## What the task asks
Copy each line of the entries below that contains the word "height". Case counts.
Start of Exercise material
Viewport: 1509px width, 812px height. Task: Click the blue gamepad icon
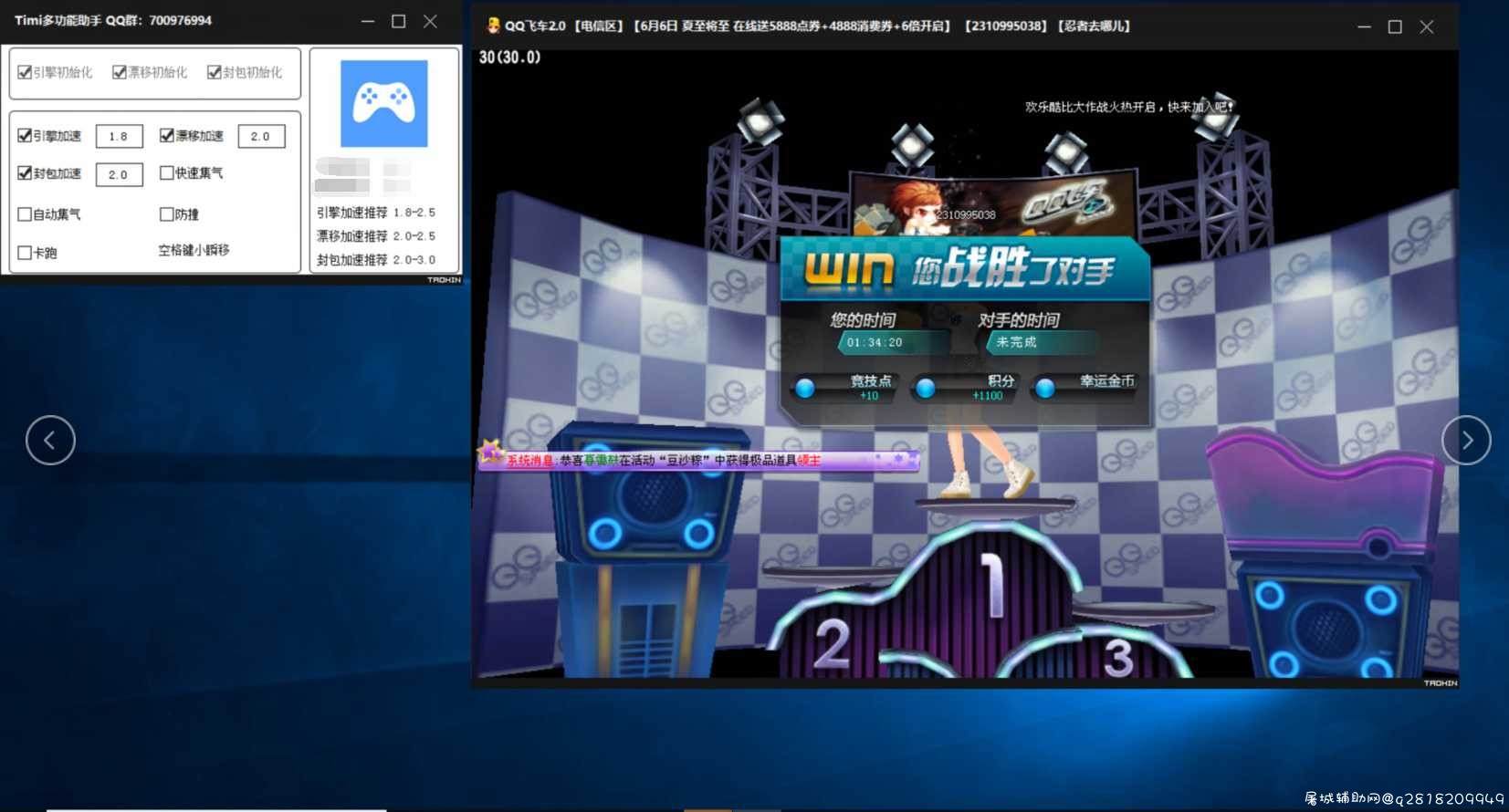384,103
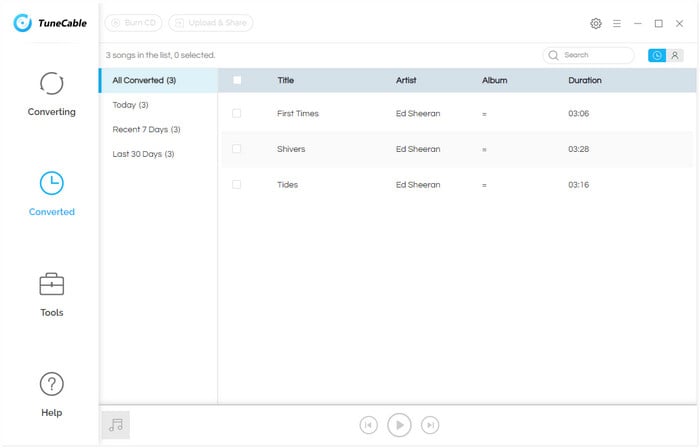Open the hamburger menu icon
The height and width of the screenshot is (448, 700).
click(x=617, y=23)
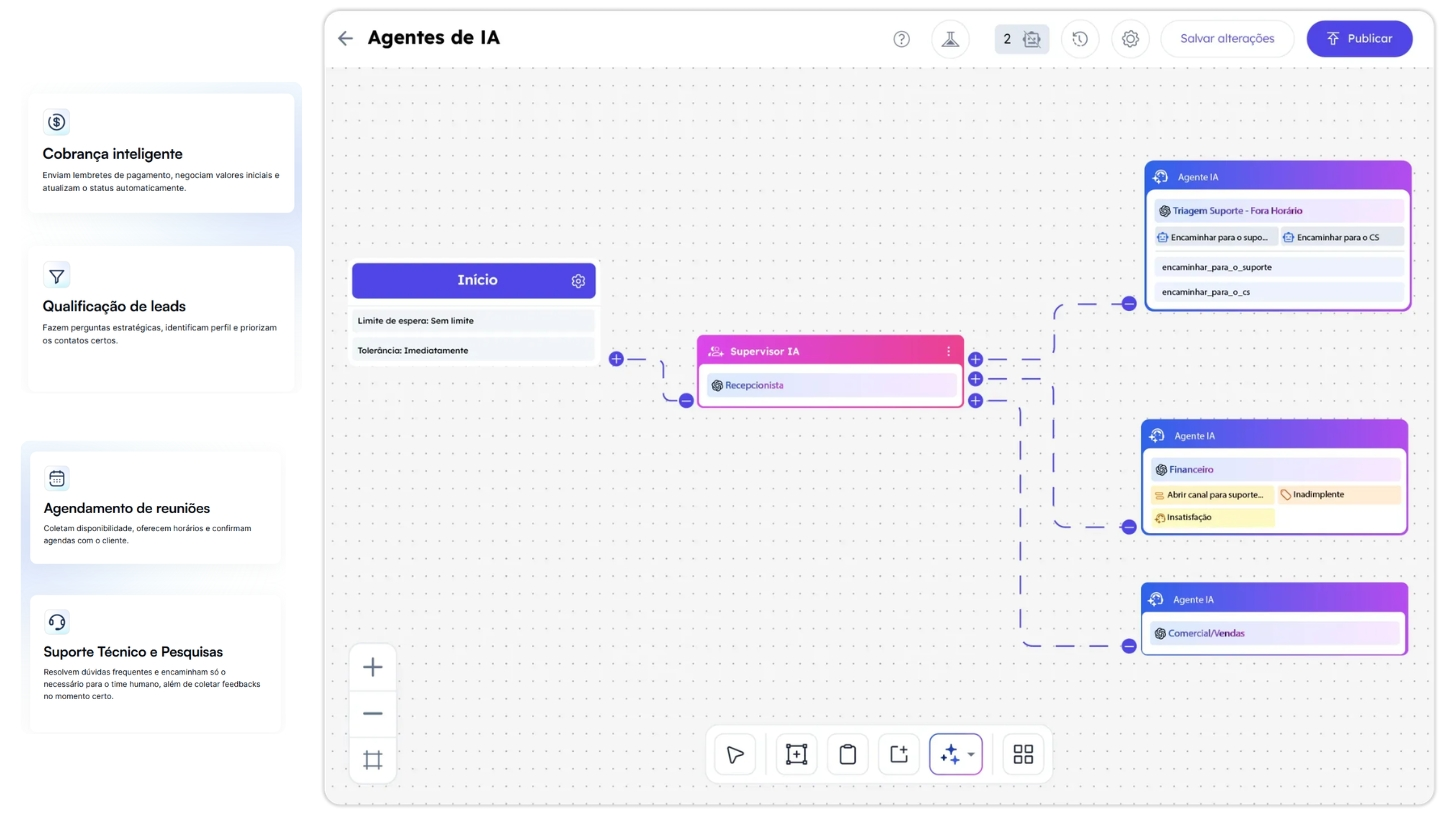1456x816 pixels.
Task: Open the test flask icon
Action: (950, 39)
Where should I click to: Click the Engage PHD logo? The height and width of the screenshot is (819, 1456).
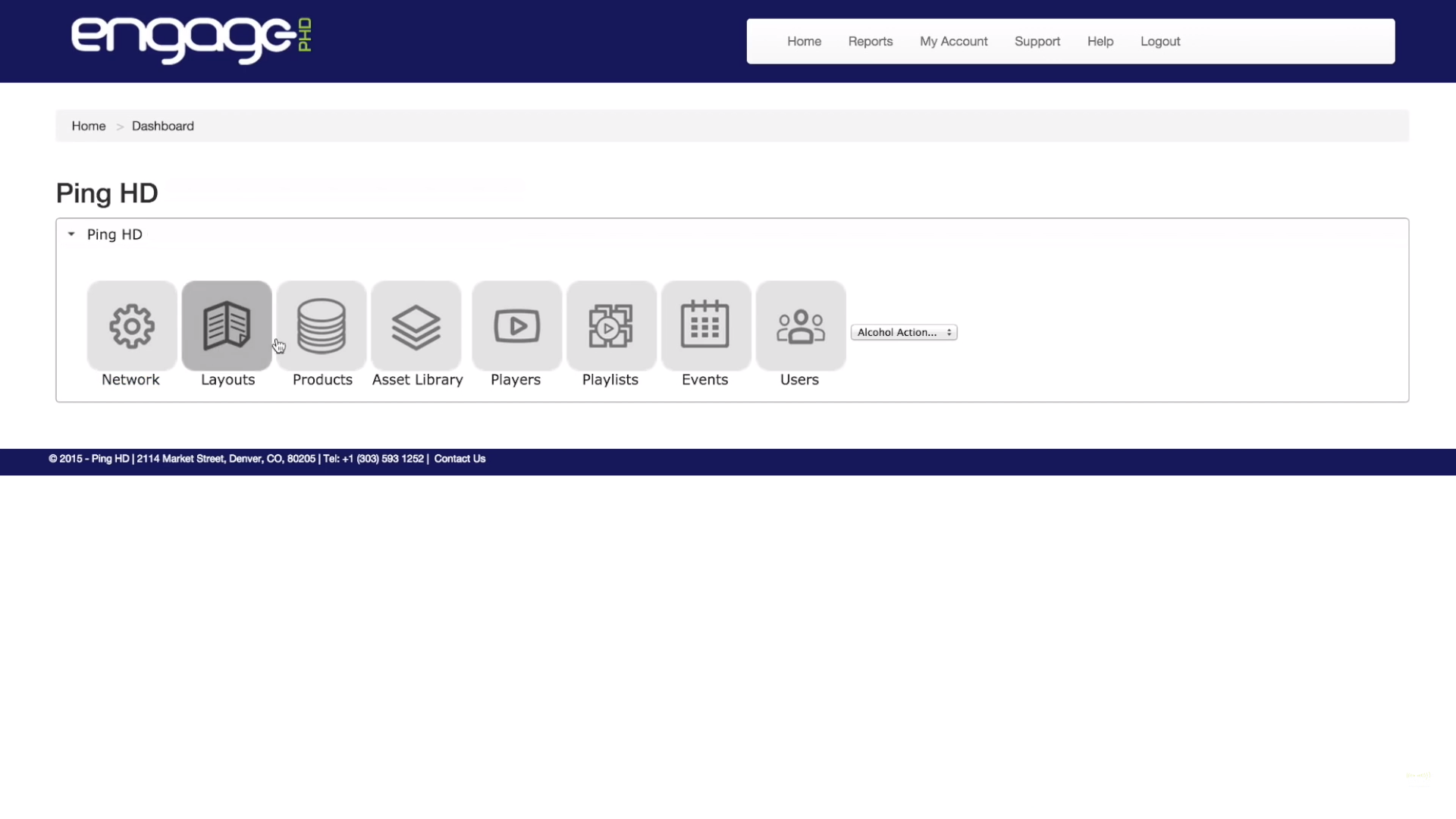191,39
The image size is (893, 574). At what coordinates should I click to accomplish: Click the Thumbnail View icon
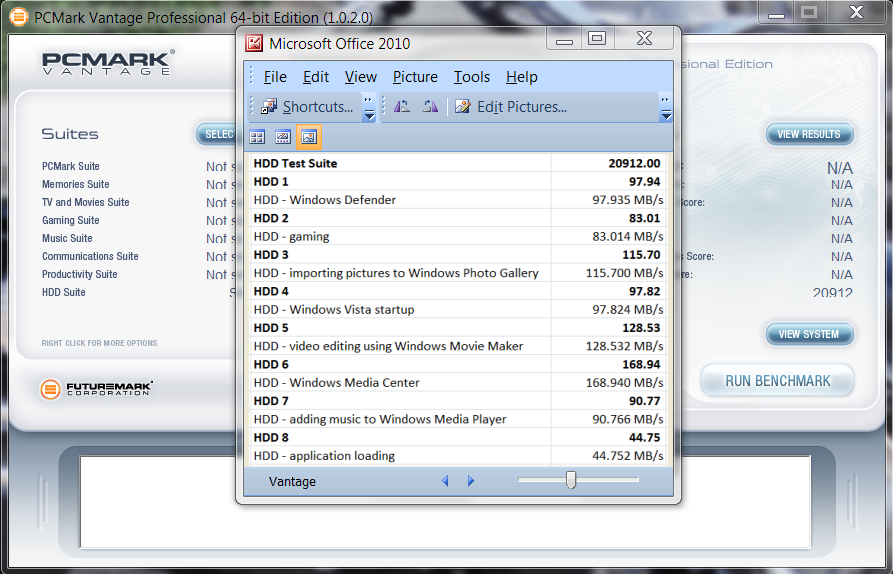257,137
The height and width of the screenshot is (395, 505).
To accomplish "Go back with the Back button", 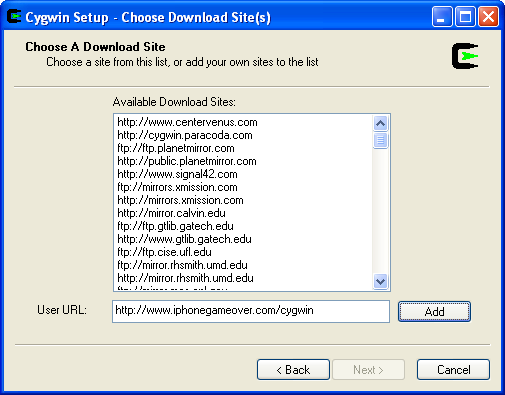I will [293, 370].
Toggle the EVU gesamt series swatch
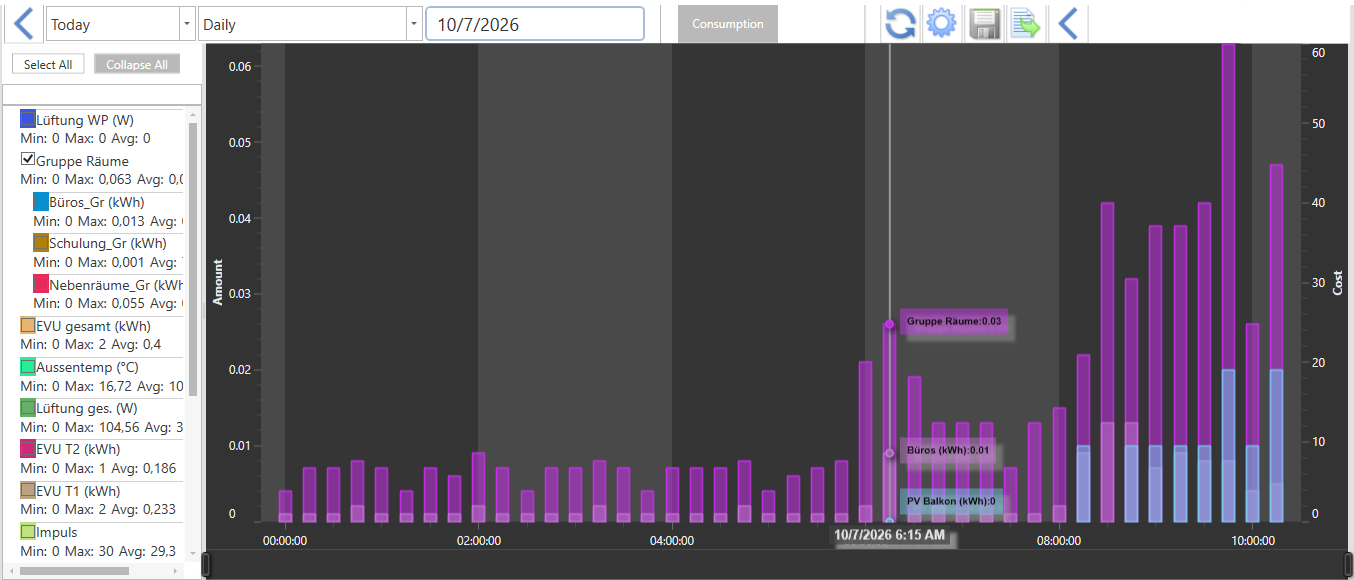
End of Exercise material
## Full answer
Viewport: 1509px width, 812px height. Task: Click the blue gamepad icon
The height and width of the screenshot is (448, 700).
Where should I click to: Click the Engage PHD logo? The height and width of the screenshot is (819, 1456).
The height and width of the screenshot is (395, 505).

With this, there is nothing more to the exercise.